Have you heard of the term “learning pods?” What about “micro-schools?”
My name is Dr. Amna Husain, and I’m a board certified pediatrician. I own an operate my own concierge pediatric practice in NJ. I’m answering questions today on the latest homeschool alternative-pandemic pods. While these are an alternative, how they’re set up and run determine if they are necessarily a safe alternative. Being in a hard hit state early on in the pandemic like NJ, we are actually doing well, with strict guidelines on how restrictions are lifted and mandated masking in the state. However, virtual schooling is still an option on the table.
For many parents, that are not sure about sending their kids to school this fall, balancing home schooling and child care with a job is a huge struggle. For this reason, parents around the country have started organizing “pandemic pods” or “learning pods” of students who are doing home schooling together. The goal is to keep the groups small and under instruction of a teacher or hired tutor. The idea certainly has merit. For young children, these pods may be the only form of schooling and educational curriculum. For older kids, perhaps these may serve as a supplement to online learning.
For parents who can provide and afford this option, it’s an easy choice. It also provides small group learning and socialization for children, along with a somewhat structured schedule which helps not only parents, but also young students. There are online agencies that match families to teachers and help to organize home based pods. The idea began out of San Francisco from a mom to a young 3 year old.
My biggest worry as a pediatrician is these will only further worsen educational inequality. This idea is more popular amongst privileged families. Most of these pods are organized via Facebook groups. Families from low socioeconomic statuses may not be as engaged on Facebook, or English is perhaps a second language. Also for families with children with special needs or disabilities-these pods will likely not be a perfect fit as their instruction may be more personalized than a pod can offer. Certainly kids who are disproportionately low-income are at highest risk of learning loss. I discussed that in a prior blog post: "Catching Up” After Falling Behind in Schools during Covid
The other reality is students leaving public schools will affect the little funding the public schools receive. Parents that are considering enrolling their children in pods should discuss how it will affect the short and long term school funding with school superintendents and administrators.
As a pediatrician, I’m also concerned about the safety of these pods. They may serve as an alternative to a large school but that doesn’t mean they’re safe and free of any Covid related risks. Ideally, pods should be 4-5 children at maximum. Once you add up the parents, tutors, potential siblings in the home, the numbers increase rapidly. The families you invite to be in the learning pod need to be practicing the same level of caution you are. If you or your child are in close contact with someone who is still attending large gatherings or not appropriately social distancing, then you are at risk of transmission. Masks should still be worn because you are not just amongst close family members, and you are indoors which carries a higher risk of transmission. Students should still be distanced 6 feet apart with strict handwashing still being enforced.
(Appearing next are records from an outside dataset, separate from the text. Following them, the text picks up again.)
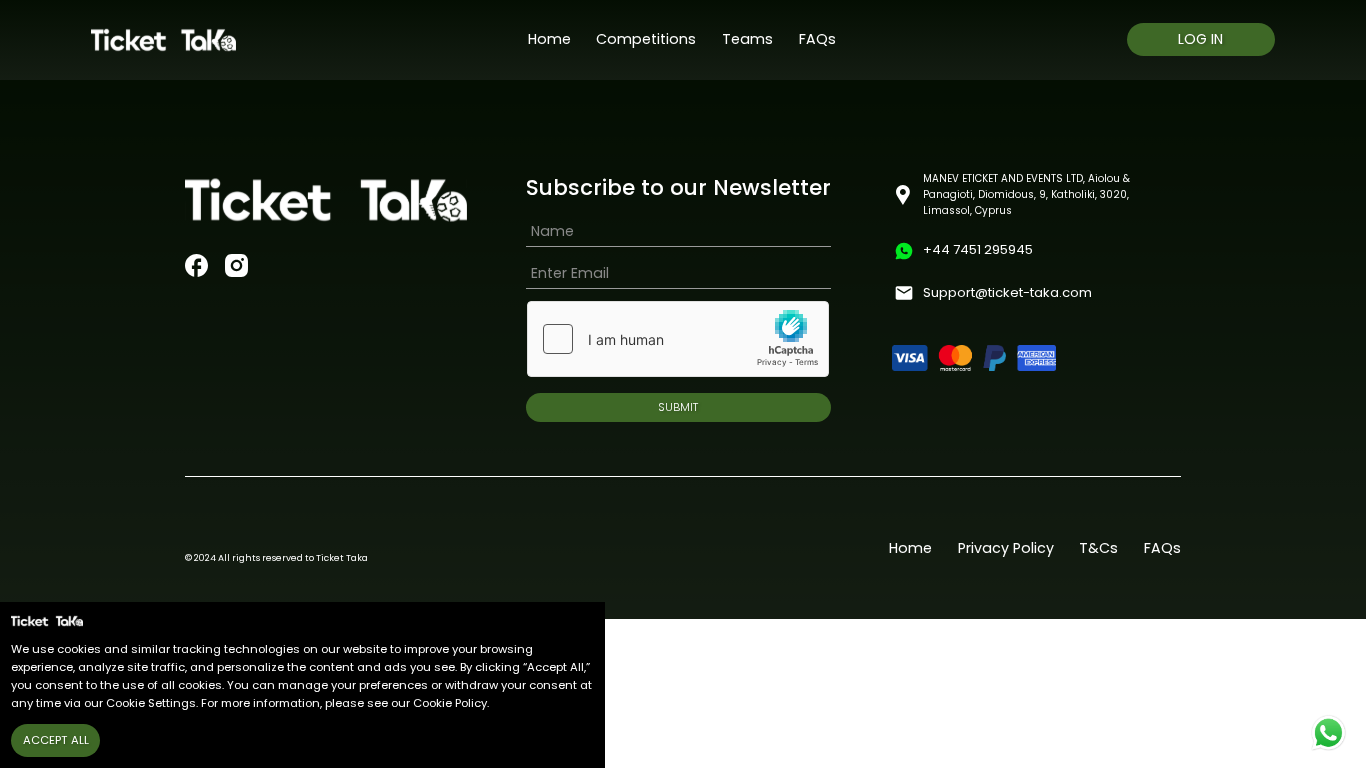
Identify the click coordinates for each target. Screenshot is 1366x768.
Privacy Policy (1006, 548)
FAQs (817, 39)
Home (549, 39)
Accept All (56, 740)
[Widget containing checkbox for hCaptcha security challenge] (678, 339)
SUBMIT (678, 407)
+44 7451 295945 (978, 249)
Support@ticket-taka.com (1007, 292)
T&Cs (1098, 548)
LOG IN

Just as schools have contingency plans, so should the pandemic pods. If someone tests positive, becomes ill, etc, what is the plan? Will everyone get tested? Do we all commit to the safe 14 day quarantine? And on that note, at least one adult amongst the pod’s families should take a course on contact tracing. Many health departments have stated social gathering are driving transmission rates up so to ensure that you’re being safe, refer to the CDC and AAP guidelines for appropriate protocols. Masks should really only come off for meals, and I highly recommend meal times and recess being held outdoors. You should still be disinfecting surfaces, including bathrooms, thoroughly. It wouldn’t be overly cautious to ask screening questions to the families with children about their potential covid risk factors and screening temperatures as well. Again, we should be mimicking and trying to incorporate the CDC and AAP guidelines, rather than find ways around them.